The horses left for their exercise, and the Pisser got out of his truck. He closed the door carefully and went around to the trailer. He opened the side doors and untied the gelding, then went around to the back and let down the ramp. The Iron Plum stood calmly until the Pisser said, “Okay, fella.” Then the Iron Plum stepped carefully backward, his hooves feeling for the ramp. The Pisser reached for the leadshank, but there was his mother, before him, her hand scooping it delicately from his. The horse looked around.
HERE HE WAS AGAIN, Justa Bob, justa racehorse. Justa Bob flared his nostrils and snorted in the familiar smells, yes. Pivoted his ears like satellite dishes, yes. Turned his head this way and that to focus his big eyes on the scene he was born to see, yes. His skin shivered over his muscles as if flies were landing on him, but it wasn’t only the excitement. He hadn’t seen another horse in a long time, and now he was among them, signals flying everywhere.

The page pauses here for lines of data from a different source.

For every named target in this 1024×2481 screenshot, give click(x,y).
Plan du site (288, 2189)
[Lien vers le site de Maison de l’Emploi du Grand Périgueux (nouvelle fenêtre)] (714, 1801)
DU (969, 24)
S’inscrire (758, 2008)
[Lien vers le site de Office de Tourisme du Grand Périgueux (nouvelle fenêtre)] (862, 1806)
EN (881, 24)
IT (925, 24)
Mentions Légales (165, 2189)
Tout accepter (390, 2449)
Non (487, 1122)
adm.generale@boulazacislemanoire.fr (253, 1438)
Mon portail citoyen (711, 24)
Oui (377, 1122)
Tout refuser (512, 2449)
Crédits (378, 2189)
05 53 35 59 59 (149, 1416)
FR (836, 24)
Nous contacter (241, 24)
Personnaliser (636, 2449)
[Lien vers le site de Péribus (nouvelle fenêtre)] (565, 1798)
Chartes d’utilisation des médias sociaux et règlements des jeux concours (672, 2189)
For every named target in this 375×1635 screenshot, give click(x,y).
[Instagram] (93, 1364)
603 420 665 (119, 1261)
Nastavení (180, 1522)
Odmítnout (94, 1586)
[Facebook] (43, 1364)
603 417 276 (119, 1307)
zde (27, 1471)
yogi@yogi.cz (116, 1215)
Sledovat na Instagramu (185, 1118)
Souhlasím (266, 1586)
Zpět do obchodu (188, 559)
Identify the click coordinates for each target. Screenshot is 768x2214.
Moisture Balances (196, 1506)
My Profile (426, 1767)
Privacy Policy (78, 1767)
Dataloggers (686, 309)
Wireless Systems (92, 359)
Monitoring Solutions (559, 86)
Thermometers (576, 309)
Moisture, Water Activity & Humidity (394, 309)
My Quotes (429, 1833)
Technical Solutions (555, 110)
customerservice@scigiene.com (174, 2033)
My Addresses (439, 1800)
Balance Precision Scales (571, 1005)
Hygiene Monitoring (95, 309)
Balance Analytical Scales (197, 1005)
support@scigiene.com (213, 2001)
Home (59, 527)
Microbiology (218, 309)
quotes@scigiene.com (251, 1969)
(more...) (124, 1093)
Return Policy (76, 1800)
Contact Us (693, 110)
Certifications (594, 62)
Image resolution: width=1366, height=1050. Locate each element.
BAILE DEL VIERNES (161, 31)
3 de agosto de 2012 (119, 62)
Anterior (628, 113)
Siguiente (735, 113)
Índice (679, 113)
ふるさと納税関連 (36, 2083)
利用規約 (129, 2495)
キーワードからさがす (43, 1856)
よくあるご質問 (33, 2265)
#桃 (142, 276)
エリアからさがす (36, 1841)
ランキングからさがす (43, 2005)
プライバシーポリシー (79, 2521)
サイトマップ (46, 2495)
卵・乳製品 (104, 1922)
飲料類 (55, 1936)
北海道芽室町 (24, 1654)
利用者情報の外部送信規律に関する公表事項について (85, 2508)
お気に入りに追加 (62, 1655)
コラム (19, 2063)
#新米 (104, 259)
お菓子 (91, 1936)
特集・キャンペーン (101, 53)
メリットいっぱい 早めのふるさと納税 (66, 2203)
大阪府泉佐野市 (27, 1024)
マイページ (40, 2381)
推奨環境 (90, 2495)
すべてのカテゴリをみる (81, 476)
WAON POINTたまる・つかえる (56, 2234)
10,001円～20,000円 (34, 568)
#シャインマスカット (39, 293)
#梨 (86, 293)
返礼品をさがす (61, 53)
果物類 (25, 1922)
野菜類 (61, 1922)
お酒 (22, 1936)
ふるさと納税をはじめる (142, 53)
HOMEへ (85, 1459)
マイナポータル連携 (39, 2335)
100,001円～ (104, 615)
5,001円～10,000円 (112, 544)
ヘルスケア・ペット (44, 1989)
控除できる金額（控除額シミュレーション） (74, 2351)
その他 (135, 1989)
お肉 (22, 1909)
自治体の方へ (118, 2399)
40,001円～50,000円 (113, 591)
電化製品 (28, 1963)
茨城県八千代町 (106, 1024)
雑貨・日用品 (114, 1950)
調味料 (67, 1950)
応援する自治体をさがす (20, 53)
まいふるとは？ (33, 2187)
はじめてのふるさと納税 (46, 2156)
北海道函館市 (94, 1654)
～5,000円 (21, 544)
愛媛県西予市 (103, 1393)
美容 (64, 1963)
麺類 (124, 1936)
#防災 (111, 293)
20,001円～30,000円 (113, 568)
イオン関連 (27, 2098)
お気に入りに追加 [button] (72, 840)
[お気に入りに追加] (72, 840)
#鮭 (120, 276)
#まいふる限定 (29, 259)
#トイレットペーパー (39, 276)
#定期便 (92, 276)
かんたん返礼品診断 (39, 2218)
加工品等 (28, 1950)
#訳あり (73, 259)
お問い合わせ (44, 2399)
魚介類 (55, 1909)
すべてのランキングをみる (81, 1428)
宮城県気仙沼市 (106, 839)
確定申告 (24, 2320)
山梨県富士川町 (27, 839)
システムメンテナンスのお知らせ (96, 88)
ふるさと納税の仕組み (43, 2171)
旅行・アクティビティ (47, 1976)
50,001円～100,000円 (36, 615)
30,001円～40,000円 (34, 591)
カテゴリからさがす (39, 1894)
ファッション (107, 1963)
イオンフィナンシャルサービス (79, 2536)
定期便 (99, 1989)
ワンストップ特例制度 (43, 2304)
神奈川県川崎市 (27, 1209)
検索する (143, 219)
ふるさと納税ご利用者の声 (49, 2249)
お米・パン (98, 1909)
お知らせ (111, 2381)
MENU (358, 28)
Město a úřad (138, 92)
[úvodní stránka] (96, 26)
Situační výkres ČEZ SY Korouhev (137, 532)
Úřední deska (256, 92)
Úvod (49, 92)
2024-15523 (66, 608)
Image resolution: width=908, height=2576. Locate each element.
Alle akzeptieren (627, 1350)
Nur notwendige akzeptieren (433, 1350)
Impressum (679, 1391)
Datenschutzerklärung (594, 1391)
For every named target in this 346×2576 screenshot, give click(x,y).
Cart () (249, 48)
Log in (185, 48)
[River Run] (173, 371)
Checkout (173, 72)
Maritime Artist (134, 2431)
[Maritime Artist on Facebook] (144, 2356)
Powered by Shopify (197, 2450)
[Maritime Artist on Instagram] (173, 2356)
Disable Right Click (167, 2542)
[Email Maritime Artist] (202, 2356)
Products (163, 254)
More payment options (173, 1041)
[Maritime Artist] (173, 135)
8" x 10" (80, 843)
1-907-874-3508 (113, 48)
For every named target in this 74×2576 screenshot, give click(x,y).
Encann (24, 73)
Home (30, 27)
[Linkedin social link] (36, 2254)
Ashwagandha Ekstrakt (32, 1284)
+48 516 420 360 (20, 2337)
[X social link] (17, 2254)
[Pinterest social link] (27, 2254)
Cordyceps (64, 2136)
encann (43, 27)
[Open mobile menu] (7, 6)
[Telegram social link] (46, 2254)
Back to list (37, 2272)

He whinnied a single loud greeting, and other whinnies answered him immediately, Hello, hello, hello, I’m here, I’m here, too, hello, a ripple of whinnies spreading from Barn C out over the backside, until, far away, they had nothing to do with Justa Bob at all, only to do with Hello, I am here, where are you, I’m here, too.
WHILE HIS MOTHER held the horse, the Pisser squatted beneath him and unwrapped his legs, throwing the wraps off to the side. Then he ran his hands down where the wraps had been. Cool and tight. The quarter crack had grown out nicely, ready for a patch, and the coronary band was smooth and whole. He was a stable system, this Justa Bob horse. Not the fastest thing in the world, or the prettiest, but his architecture was damn good. The foundation sat square under the rest of him, and the rest of him moved squarely upon the foundation. He was indeed a plum, and he was indeed made of iron. The Pisser said, “Okay, Ma. Let’s walk him around a little, then put him in his stall.”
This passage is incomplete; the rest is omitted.